Что касается нашей реакции, пока мы только обсуждаем дальнейшие действия. Собираемся продолжать акции протеста, будем привлекать к ним все общественные силы, готовые нас поддержать. Продумываем юридические меры, которые позволят укротить “сокращательский” пыл реформаторов. Все документы, затрагивающие права работников РАН, по закону, должны приниматься с учетом мнения профсоюза. Но сегодня даже непонятно, с кем вести переговоры, кто будет нашим работодателем. Недавно мы вместе с другими общественными организациями научной сферы провели организационное собрание, на котором сформировали Совет научных организаций по общественному контролю за ходом и результатами реформы. Работающие в России участники этой встречи сошлись во мнении: негативные последствия непродуманных шагов власти уже налицо.
— В чем они состоят?
— С научными коллективами академических институтов не продлевают договоры — на всякий случай, как бы чего не вышло. Из организаций начали уходить сотрудники: существовать в условиях неопределенности никто не хочет. Наука в России всегда находилась в состоянии хрупкого равновесия. Базовое финансирование составляло только часть доходов НИИ, многие лаборатории жили за счет договорной деятельности. Чтобы расшатать такую систему в нашей стране, где бизнес сам еле жив и не привык опираться на научные достижения, большого ума не надо. Неудивительно, что реформаторам это так легко удалось сделать.

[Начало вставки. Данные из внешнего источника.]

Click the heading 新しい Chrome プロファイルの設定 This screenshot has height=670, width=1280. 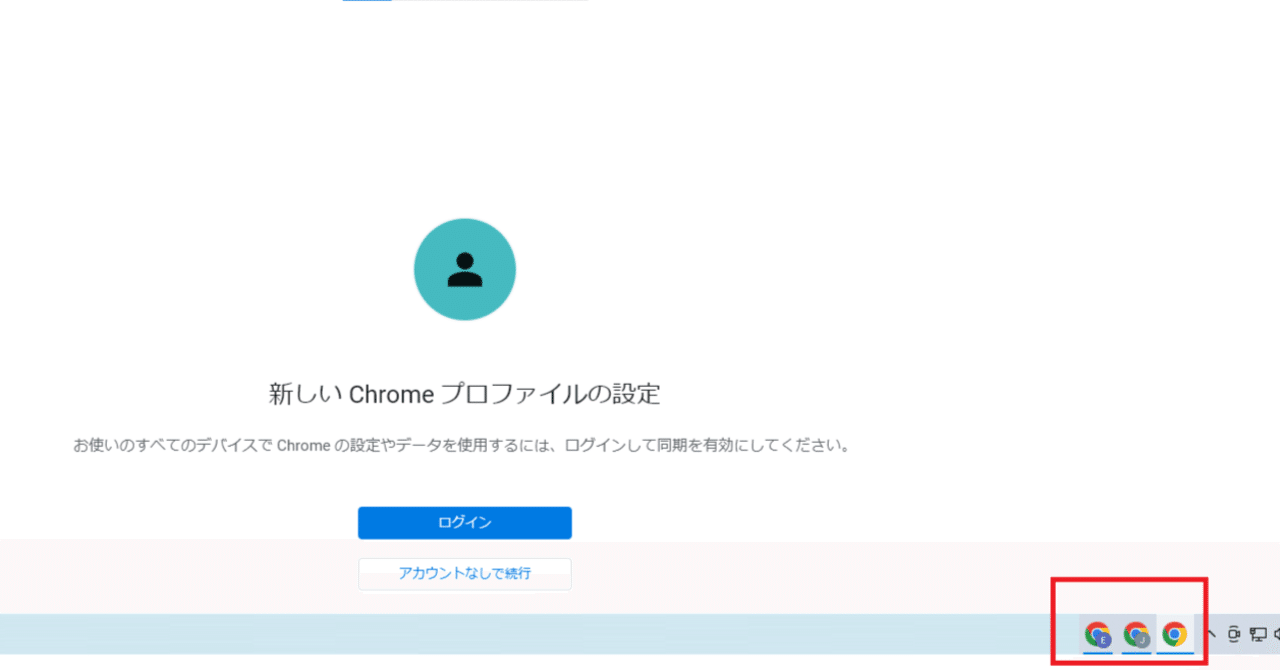[464, 393]
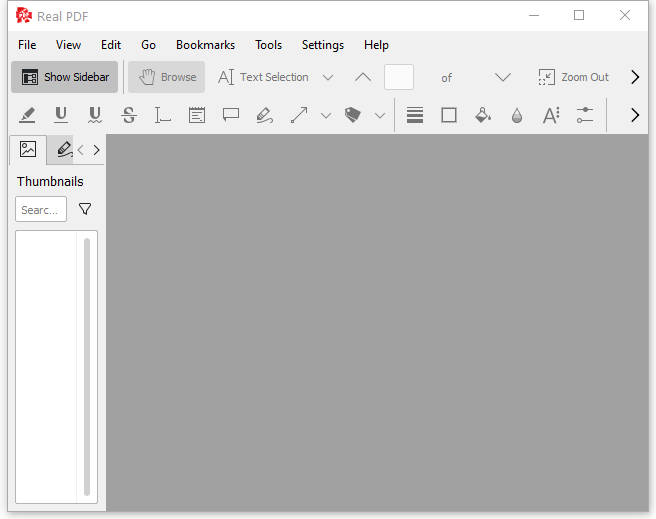The width and height of the screenshot is (656, 519).
Task: Toggle Text Selection mode
Action: point(264,77)
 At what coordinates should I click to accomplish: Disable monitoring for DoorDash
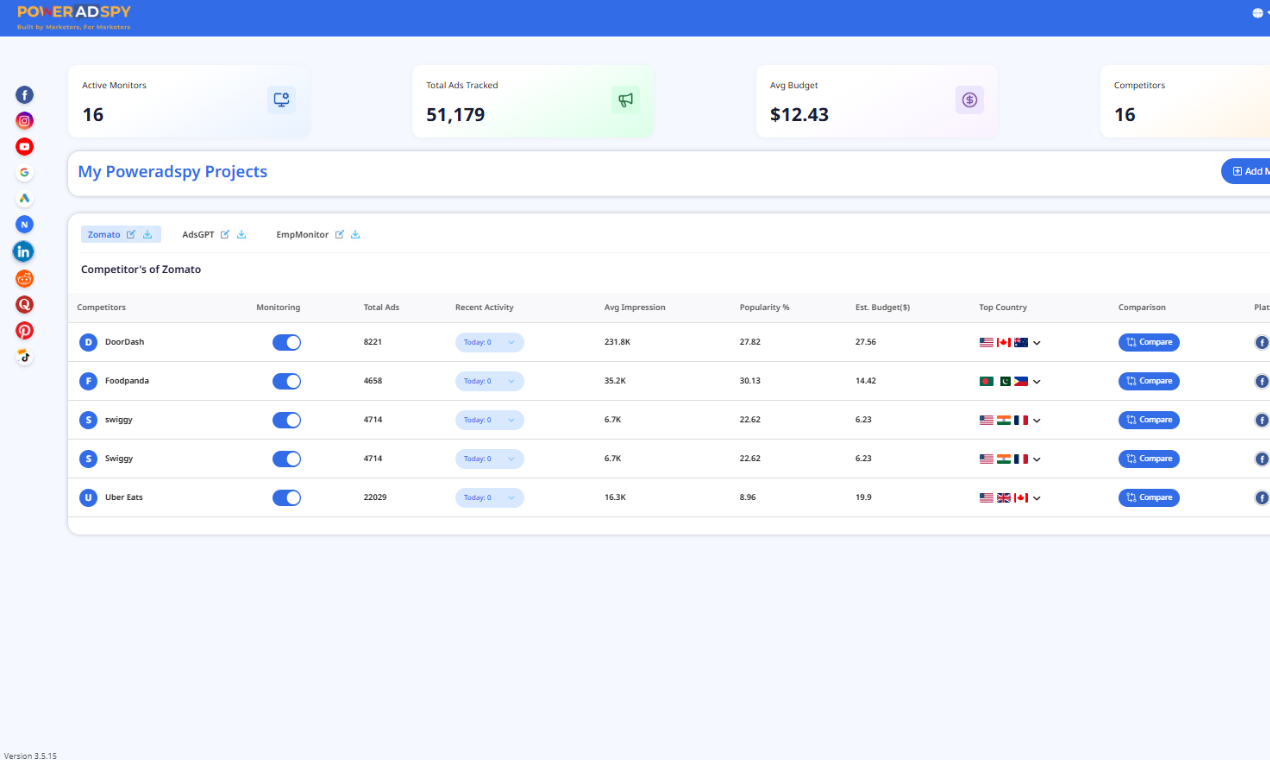pos(286,342)

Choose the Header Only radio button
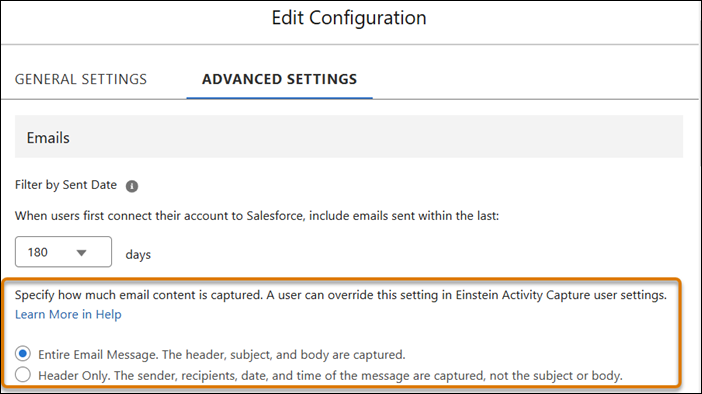pos(23,374)
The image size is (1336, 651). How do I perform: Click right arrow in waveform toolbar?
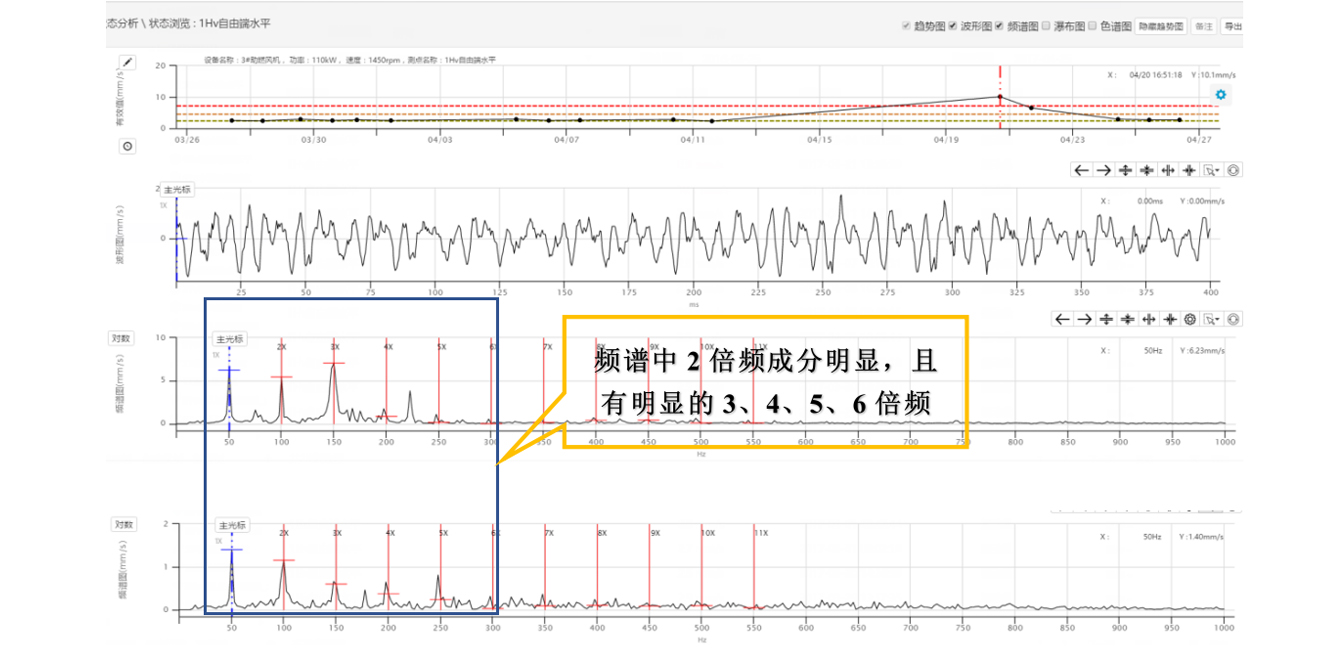[x=1103, y=170]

— Легитимен ли ваш профсоюз в новой академии?
— В настоящее время наш работодатель — РАН, и профсоюз остается законным представителем интересов работников. Не знаю, сколько продлится этот странный переходный период. Вопросы взаимодействия с сотрудниками и профсоюзами РАМН и РАСХН будем решать после того, как определится наш новый общий работодатель. Соответственно, Отраслевое соглашение по РАН действует в полном объеме. Оно заключено до 2014 года и будет работать до конца этого срока, если институты перейдут в федеральное агентство как единый комплекс.